▶ _Task to complete_
Using the listing below, count the lines in which "size" appears; give the count alone.

▶ _Material provided_

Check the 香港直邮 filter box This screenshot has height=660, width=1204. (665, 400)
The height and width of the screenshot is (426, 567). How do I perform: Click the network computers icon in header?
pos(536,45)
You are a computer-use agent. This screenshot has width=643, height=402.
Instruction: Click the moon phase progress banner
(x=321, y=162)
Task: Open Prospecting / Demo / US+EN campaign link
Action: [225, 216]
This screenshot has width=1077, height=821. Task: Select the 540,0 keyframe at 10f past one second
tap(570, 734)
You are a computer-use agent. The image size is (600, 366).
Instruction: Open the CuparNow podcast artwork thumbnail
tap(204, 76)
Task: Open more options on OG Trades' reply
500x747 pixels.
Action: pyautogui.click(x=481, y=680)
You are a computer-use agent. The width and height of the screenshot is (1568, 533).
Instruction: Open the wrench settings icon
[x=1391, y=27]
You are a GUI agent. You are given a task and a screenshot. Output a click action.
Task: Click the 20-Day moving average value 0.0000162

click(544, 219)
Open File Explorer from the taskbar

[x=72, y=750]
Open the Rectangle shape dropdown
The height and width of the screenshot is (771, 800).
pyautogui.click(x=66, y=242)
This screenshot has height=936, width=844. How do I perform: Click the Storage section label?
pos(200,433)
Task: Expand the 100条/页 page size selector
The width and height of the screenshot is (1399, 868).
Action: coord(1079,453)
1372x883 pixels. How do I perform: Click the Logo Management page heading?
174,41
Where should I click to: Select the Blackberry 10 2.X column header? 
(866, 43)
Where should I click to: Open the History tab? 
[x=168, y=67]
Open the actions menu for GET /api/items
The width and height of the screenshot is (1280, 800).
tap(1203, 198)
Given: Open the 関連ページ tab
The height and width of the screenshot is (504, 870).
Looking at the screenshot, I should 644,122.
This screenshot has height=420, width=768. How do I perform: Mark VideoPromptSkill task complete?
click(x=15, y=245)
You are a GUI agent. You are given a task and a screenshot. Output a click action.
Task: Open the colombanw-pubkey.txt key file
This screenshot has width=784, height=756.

▶ _Written reply_
2